It's similar to IPFS in terms of the goal of distributed file storage. But it
incentivizes users to store in non-blockchain way, sidestepping a lot of the
size and throughput issues there.

Connections are indeed anonymized. But as you can work with and update data in
a distributed fashion, there's a lot of scope for applications. (We've
previously built a simple twitter clone, using RDF data on an older testnet:
[https://github.com/maidsafe/safe-patter-js](https://github.com/maidsafe/safe-
patter-js))

Things are still very much in development. Still Alpha stage. But There are
things available for users to try!

The Safe Primer (maintained by community members) may be a good place to
start:

[https://primer.safenetwork.org/](https://primer.safenetwork.org/)

The dev hub is sadly out of date with current things. The forum is very
friendly and open to new folk and answering any questions:
[https://safenetforum.org](https://safenetforum.org)

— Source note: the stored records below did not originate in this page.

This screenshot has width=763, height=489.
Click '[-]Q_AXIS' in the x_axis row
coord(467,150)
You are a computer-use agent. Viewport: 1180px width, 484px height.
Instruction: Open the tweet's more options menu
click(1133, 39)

The main network website has more generalised info:
[https://safenetwork.tech/](https://safenetwork.tech/)

Hope that's helpful!

------
jchook
Found this whitepaper on Safecoin:
[https://docs.maidsafe.net/Whitepapers/pdf/Safecoin.pdf](https://docs.maidsafe.net/Whitepapers/pdf/Safecoin.pdf)

------
poletopole
My hat is off to you sir, we need more projects like these. I'm working on an
analogous protocol, called "iota" also implemented in Rust, however, it's not
ready for primetime yet.

I have a few questions for the devs if you guys/gals don't mind answering
them, and don't feel obliged to answer all of them:

1\. What algorithms do you use to measure information entropy and consistency
efficiently?

2\. How does your protocol handle or adapt and recover from network
partitions?

3\. How do ensure that a user's data will not be shared or leaked to
unauthorized 3rd parties once it leaves the network?

4\. How are applications that use your protocol sandboxed?

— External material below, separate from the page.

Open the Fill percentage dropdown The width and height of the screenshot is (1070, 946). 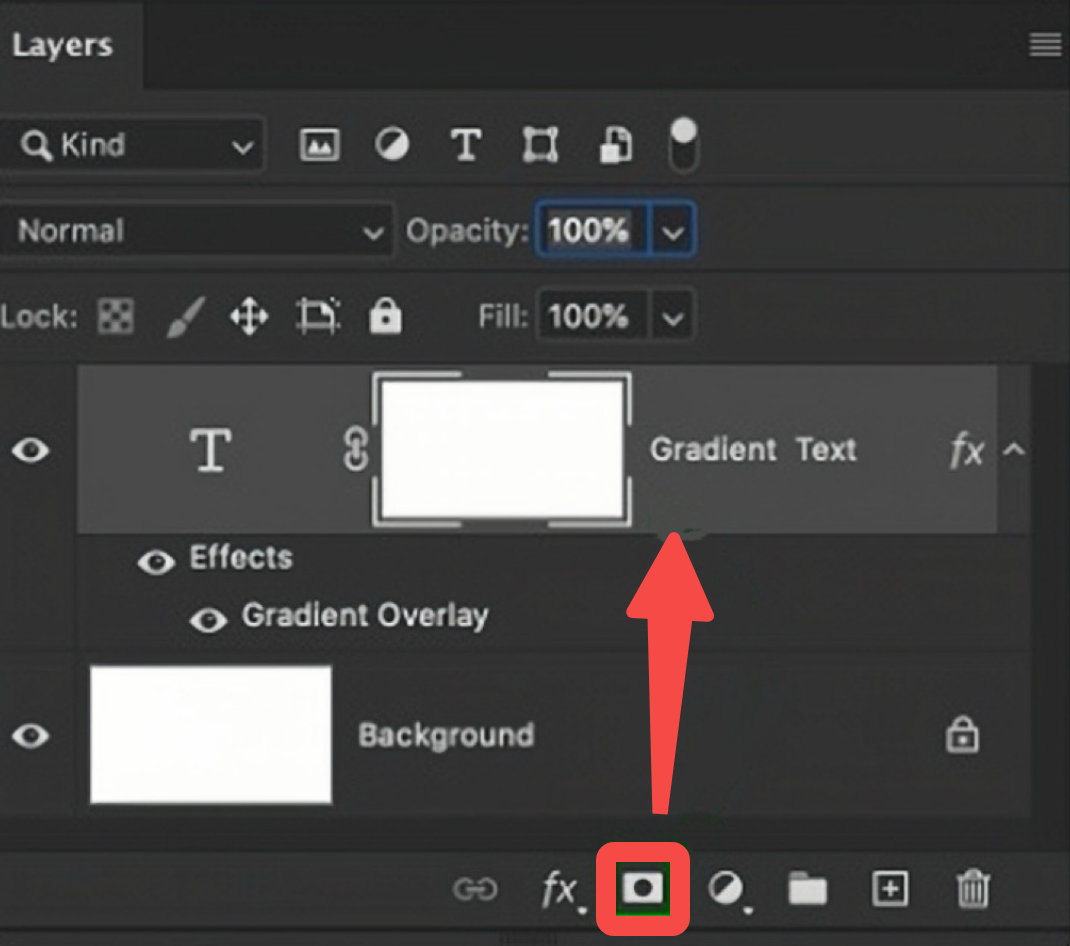click(x=673, y=316)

5\. Does your protocol use conflict-free replicated data types or does the
protocol offer an alternative means of merging and reconciling data?

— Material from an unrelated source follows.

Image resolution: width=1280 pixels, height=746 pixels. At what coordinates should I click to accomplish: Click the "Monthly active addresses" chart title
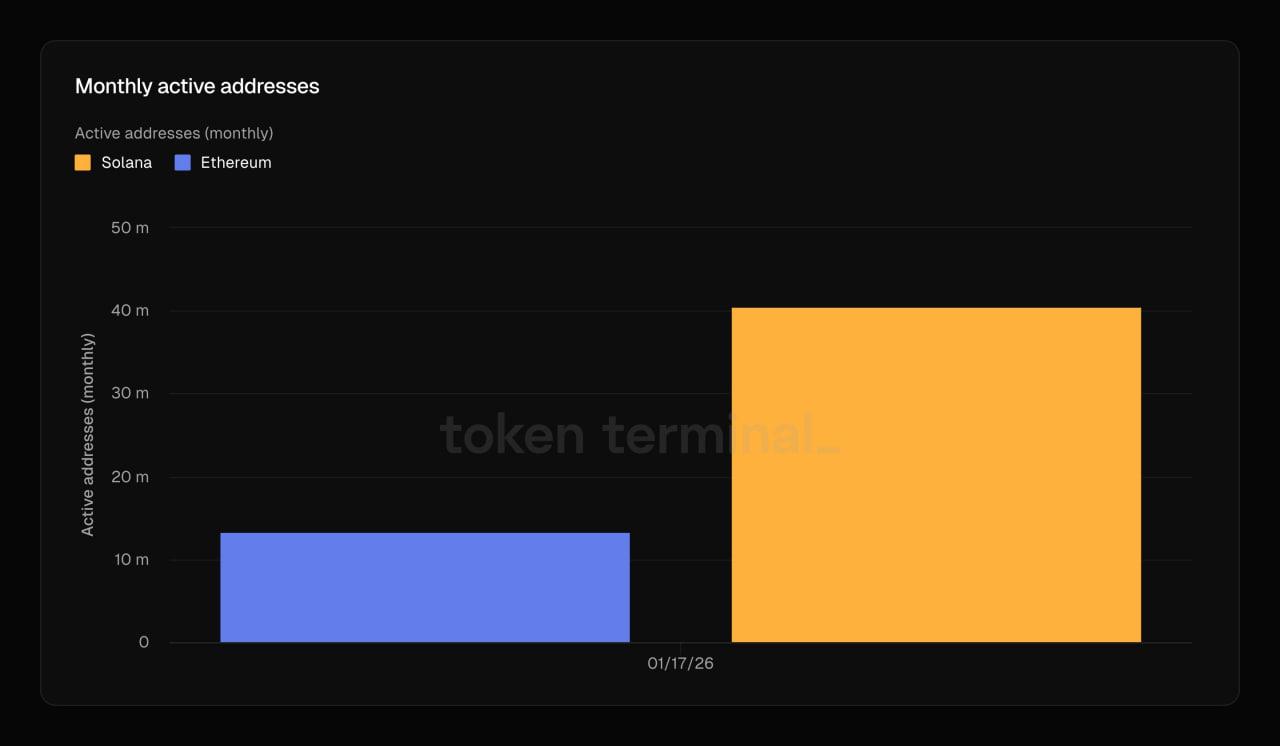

6\. How does your protocol self-certify requests and authorize them?

7\. Does your protocol employ ML in any facet to work?

8\. Lastly, what provoked you to start on your protocol in the first place?
Just out of curiosity.

#8 for me personally: I realized after a decade in the software industry that
programming sucks because there is a lack of protocol diversity and no means
of reasonably and quickly developing new ones, and the consequence is that our
application code ends up very convoluted and hard to reason about and hard to
maintain.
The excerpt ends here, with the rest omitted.